Um dos momentos marcantes do bem sucedido décimo terceiro voo de testes da Starship foi a implantação experimental de vinte satélites Starlink V3, a nova geração da constelação de internet via satélite da SpaceX. Mas um detalhe nada pequeno chamou a atenção de quem acompanha o setor espacial: esses novos satélites são gigantes!
Com uma envergadura maior que a de um Boeing 737, estarão entre os maiores satélites de comunicação em órbita baixa da Terra. E, mais uma vez, isso nos levanta uma dúvida: será que objetos tão grandes representarão um problema ainda maior para a observação do Universo? Curiosamente, tudo indica que a maior preocupação talvez não seja aquilo que veremos no céu, mas sim aquilo que tentamos ouvir.
Desde o lançamento dos primeiros Starlink, em 2019, a constelação cresceu rapidamente e revolucionou o acesso à internet em regiões remotas do planeta.

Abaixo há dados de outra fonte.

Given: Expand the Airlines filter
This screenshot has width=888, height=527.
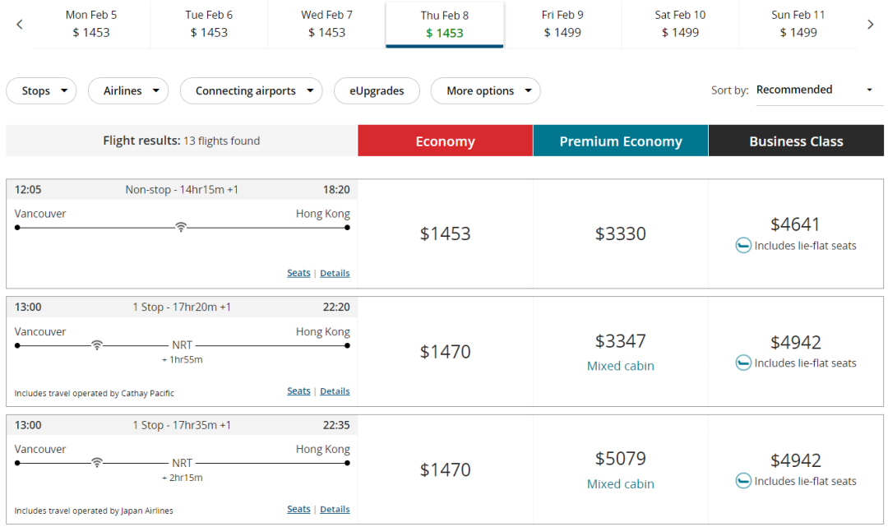Looking at the screenshot, I should (x=128, y=91).
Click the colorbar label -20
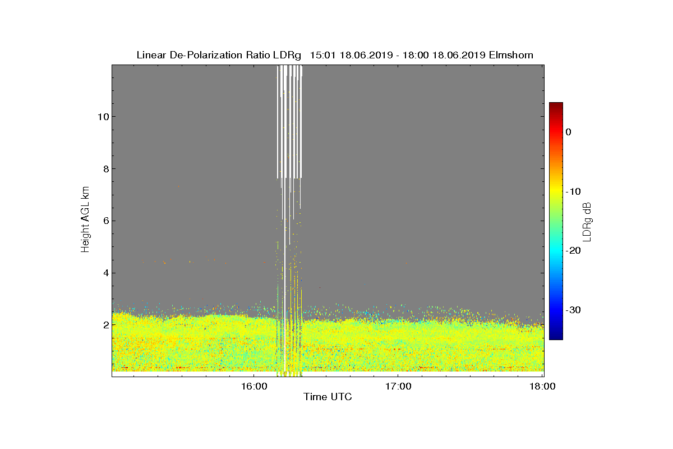 (573, 250)
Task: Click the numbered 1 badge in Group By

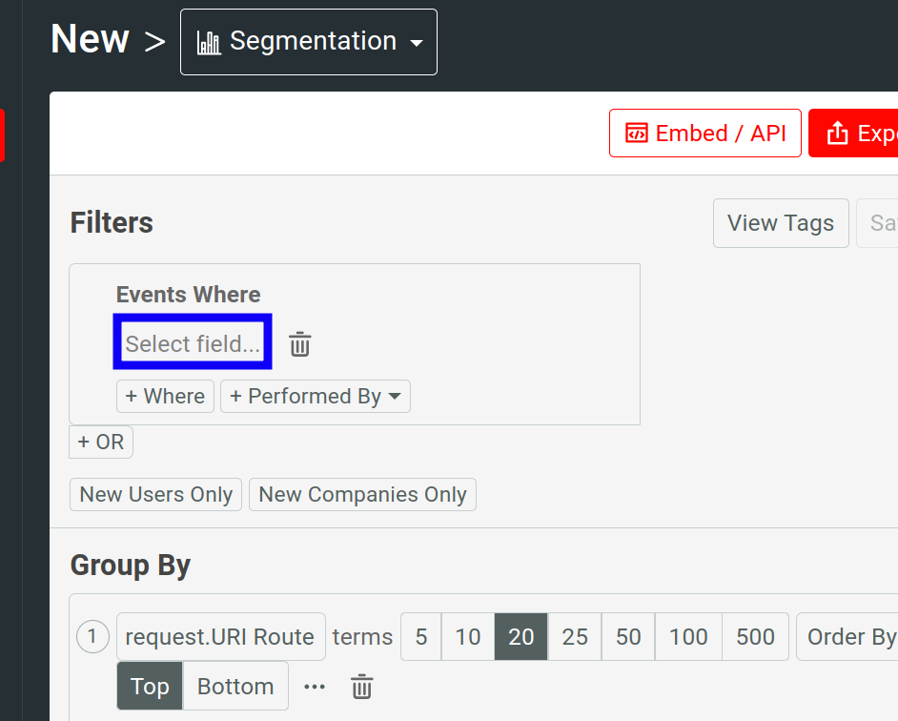Action: pos(92,636)
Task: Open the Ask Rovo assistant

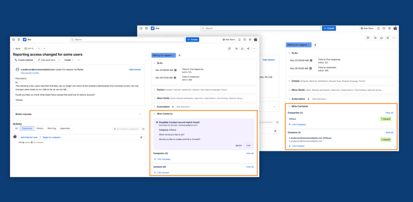Action: [x=229, y=39]
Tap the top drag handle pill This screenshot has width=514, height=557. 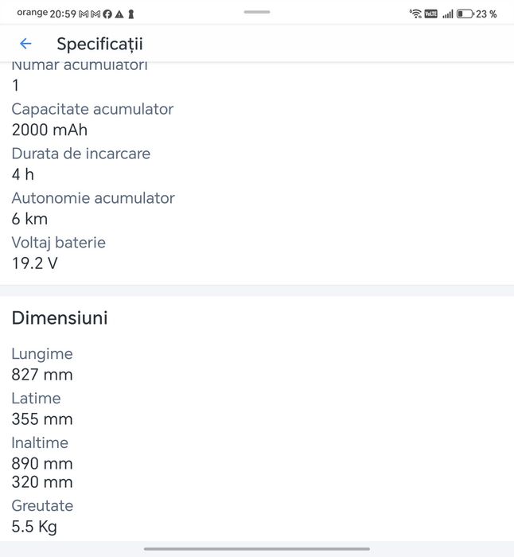257,12
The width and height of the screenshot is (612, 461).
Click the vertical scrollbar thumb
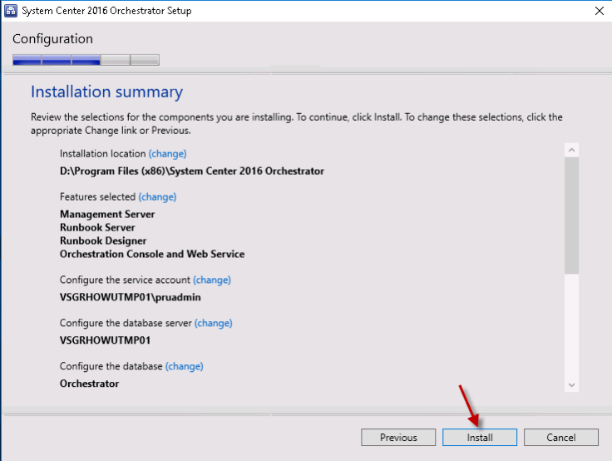571,215
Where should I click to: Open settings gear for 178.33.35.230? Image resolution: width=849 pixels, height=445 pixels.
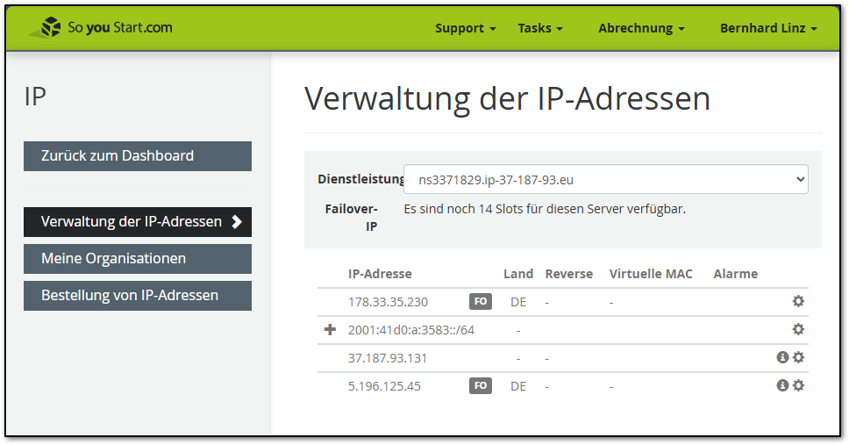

Ao mesmo tempo, despertou debates importantes dentro da comunidade científica. Trilhas brilhantes cruzando imagens de observatórios astronômicos de todo o mundo e possíveis interferências em radiotelescópios passaram a preocupar os cientistas que estudam o Universo. A própria SpaceX reconheceu esses desafios e, ao longo dos últimos anos, trabalhou em soluções para reduzir o impacto de seus satélites sobre a astronomia.
Superfícies menos reflexivas e um cuidado a mais com o vazamento de sinais de rádio tornaram os satélites mais discretos, mas não invisíveis.